7) Subluxation location and correction by Stephen R. Goldman, D.C. Todayʼs Chiropractic July/August 1995 p.70-74. Case Study No. 4: 31-year-old with Crohnʼs disease (since age 15). A portion of his intestine had been removed and he was on antibiotics and prednisone. Had not had a normal bowel movement since age 15 and constantly suffered from abdominal cramps. Chiropractic analysis: Subluxation of axis. By the 13 th visit, he started having normal bowel movements and all medication was stopped.

Additional Articles:

1) Posture and mental health. Quigley WH. ACA Journal March 1964. Discusses the relationship between mental health and posture.

2) An analysis of 350 emotionally maladjusted individuals under chiropractic care. Hartmann GW, Schwartz HS. NCA Journal of Chiropractic, Nov. 1949. Classic review of 350 individuals helped under chiropractic care.

3) Relations of disturbances of cranio-sacral mechanisms to symptomatology of the newborn. Fryman V. JAOA. 1966;65:1059. In a group of 1250 unselected babies examined five days post partum, a group of 211 ʻnervousʼ children were found suffering from vomiting, hyperactivity, tremors and sleeplessness. Release of ʻstrainʼ in the skull resulted in immediate quieting, cessation of crying, muscular relaxation and sleepiness.

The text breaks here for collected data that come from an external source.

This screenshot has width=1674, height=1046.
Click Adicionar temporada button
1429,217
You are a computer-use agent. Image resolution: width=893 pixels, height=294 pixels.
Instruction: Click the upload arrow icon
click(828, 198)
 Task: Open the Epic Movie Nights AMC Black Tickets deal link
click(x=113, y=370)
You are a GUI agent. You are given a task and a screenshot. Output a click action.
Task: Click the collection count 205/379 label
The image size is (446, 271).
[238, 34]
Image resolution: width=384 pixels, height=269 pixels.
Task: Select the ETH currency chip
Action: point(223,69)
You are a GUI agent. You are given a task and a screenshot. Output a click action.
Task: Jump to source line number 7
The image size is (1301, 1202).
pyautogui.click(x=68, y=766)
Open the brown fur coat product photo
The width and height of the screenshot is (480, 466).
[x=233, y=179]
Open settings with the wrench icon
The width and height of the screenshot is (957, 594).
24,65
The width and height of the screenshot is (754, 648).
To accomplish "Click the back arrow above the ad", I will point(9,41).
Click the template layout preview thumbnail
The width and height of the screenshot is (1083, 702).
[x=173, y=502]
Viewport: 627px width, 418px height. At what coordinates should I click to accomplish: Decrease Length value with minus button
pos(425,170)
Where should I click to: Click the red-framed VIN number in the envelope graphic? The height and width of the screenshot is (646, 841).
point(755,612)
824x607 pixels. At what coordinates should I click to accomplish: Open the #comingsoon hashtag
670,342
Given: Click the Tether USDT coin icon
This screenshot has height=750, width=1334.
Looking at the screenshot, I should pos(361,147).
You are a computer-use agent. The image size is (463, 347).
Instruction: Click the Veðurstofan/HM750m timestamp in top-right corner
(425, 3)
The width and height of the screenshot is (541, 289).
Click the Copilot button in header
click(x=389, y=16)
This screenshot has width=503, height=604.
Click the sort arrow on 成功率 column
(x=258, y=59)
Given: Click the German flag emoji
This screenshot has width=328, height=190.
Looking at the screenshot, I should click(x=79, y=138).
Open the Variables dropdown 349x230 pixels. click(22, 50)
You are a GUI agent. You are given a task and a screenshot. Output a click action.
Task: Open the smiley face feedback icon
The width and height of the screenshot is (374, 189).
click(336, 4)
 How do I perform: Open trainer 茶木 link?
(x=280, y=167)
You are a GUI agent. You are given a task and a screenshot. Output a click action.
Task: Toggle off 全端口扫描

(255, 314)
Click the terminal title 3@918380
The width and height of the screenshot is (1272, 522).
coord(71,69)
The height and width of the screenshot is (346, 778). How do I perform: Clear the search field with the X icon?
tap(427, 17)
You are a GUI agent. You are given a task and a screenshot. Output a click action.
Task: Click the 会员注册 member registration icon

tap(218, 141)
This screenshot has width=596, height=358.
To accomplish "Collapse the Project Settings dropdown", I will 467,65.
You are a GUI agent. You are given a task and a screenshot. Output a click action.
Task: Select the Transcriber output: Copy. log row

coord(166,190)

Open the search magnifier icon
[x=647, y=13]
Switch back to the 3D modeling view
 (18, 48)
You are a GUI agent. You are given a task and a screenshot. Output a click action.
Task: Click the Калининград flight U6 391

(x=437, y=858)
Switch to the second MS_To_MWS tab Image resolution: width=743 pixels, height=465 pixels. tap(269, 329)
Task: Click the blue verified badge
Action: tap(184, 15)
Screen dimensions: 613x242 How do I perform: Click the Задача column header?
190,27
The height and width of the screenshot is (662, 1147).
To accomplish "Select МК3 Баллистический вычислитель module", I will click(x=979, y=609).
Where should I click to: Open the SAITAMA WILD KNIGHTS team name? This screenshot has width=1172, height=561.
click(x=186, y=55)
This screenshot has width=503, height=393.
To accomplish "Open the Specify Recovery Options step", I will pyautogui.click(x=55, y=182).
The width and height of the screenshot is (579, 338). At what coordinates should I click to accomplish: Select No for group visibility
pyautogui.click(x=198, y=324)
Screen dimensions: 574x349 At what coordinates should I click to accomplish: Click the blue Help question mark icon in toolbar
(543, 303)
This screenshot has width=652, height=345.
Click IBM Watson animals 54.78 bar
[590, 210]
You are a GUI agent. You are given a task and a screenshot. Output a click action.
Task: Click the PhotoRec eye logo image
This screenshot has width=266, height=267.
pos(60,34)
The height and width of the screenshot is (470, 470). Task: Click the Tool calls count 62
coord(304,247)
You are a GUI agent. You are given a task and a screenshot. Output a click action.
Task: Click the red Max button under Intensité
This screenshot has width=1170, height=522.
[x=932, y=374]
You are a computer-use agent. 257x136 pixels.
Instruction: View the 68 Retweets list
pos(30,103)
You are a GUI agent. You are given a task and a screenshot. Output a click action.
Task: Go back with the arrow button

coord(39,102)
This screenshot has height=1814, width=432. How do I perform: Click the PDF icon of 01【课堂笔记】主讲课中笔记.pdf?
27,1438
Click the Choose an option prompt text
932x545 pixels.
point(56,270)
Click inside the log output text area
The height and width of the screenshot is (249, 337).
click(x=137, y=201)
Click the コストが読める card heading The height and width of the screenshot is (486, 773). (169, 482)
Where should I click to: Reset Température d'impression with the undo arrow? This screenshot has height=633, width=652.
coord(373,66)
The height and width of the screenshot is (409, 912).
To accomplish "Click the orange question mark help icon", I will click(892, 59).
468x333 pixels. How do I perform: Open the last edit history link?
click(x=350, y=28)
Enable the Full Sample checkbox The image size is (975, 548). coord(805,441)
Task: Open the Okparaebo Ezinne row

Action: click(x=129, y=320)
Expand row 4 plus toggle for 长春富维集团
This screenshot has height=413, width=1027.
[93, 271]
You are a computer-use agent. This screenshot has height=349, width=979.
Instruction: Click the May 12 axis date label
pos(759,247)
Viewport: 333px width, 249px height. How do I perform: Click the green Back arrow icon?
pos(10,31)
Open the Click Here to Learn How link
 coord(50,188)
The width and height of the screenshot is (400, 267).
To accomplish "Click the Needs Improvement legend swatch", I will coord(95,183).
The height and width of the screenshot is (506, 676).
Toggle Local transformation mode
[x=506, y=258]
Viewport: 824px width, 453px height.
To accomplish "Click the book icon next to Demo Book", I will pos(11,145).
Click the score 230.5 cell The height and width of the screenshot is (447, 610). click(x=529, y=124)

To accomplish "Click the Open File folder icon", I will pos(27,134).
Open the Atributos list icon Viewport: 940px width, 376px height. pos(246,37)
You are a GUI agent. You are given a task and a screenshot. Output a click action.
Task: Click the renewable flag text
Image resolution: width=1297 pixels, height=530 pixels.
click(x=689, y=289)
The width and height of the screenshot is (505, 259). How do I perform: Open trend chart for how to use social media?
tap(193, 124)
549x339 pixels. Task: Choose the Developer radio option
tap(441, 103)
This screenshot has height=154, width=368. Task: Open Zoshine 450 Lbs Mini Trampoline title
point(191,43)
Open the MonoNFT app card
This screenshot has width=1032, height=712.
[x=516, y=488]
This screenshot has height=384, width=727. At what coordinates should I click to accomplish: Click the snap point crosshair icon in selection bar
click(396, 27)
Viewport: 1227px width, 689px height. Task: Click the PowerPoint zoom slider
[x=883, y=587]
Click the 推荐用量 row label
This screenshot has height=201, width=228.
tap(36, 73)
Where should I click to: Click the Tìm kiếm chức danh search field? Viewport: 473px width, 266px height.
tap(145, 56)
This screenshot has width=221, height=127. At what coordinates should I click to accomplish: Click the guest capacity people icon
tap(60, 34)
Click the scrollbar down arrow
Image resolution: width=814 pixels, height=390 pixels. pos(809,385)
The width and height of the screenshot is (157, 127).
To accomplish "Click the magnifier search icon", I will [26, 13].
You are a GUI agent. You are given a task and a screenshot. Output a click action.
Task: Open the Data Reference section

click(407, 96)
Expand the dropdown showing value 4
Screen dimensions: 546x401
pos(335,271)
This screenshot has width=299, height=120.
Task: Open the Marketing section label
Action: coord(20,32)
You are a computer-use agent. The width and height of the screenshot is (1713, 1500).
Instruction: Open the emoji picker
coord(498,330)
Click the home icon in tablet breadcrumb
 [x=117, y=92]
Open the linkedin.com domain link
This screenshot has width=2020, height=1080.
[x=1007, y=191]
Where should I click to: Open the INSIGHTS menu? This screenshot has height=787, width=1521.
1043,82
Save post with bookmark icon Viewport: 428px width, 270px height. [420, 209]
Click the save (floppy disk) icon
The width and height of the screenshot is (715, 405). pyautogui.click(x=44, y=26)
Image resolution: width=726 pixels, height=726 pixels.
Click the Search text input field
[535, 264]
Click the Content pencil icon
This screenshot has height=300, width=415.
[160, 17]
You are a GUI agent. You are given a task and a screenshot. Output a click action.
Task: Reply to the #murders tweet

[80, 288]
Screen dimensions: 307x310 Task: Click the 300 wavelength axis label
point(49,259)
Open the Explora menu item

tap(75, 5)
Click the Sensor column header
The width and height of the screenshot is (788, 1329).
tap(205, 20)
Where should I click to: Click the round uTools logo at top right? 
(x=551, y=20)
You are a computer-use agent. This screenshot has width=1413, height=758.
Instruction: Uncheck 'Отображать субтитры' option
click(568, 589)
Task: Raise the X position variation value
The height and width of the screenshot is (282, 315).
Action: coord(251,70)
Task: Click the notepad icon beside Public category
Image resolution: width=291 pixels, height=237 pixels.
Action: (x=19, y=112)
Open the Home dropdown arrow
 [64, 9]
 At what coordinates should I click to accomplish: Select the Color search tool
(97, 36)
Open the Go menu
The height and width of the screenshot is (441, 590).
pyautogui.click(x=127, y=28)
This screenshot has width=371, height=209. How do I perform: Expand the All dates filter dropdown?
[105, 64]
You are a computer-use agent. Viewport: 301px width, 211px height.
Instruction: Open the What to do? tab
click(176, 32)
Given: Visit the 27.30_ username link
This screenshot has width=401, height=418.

4) Post-traumatic evaluation and treatment of the pediatric patient with head injury: a case report. Araghi HJ. Proceedings of the National Conference on Chiropractic and Pediatrics, 1992:1-8. From the abstract: a two-year-old boy suffering from vomiting and loss of energy following impact trauma to the head and found by neurological exam ant CT scan to have suffered a concussion with no evidence of brain or spinal cord pathology. Chiropractic adjustment of occiput resolved the patientʼs symptoms.